» **To do**:
A. Render this sentence from the news report on Zawahiri in Spanish: "A US counter-terrorism official also said there was no evidence that Zawahiri was wounded or killed."
B. Proceed with the news report on Zawahiri, writing on from its final sentence.

WASHINGTON: US intelligence has no reason to believe Al-Qaeda s number two was killed or wounded in a recent missile attack in Pakistan, US officials said Monday.
CBS News reported Friday that it had obtained an intercepted message from a Taliban commander urgently requesting a doctor to treat Egyptian Ayman Al-Zawahiri, believed to be Al-Qaeda leader Osama bin Laden s right-hand man.
There is no reason at this point to believe that Zawahiri has been killed or injured, a US intelligence official said, speaking on condition of anonymity.
A US counter-terrorism official also said there was no evidence that Zawahiri was wounded or killed.
There is nothing out there that lends any credence to that, the official said, also insisting on anonymity.
Pakistan s Taliban movement issued a vehement denial Saturday that Zawahiri was killed or wounded in the July 28 missile strike.

[Collected data entries]

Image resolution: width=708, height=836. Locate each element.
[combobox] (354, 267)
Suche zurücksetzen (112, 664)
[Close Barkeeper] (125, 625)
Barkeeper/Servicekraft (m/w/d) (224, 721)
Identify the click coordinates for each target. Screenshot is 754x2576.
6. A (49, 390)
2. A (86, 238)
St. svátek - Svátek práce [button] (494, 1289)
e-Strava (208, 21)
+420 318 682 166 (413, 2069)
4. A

» **Answers to the problems**:
A. Un funcionario antiterrorista de Estados Unidos también dijo que no había pruebas de que Zawahiri hubiera resultado herido o muerto.

B.
Al-Qaeda in a statement posted on an Islamist website acknowledged that the strike killed an Al-Qaeda weapons expert, Midhat Mursi Al-Sayid Umar, also known as Abu Al-Khabab Al-Masri.
Pakistani security officials said Midhat Mursi Al-Sayid Umar s 18-year-old son, another Egyptian, two Saudis and a Pakistani also were killed.
The Al-Qaeda statement named the other slain militants as the mujahed sheikh and educator Abu Mohammad Ibrahim bin Abi Al-Faraj Al-Masri,
Abdul Wahhab Al-Masri and Abu Islam Al-Masri.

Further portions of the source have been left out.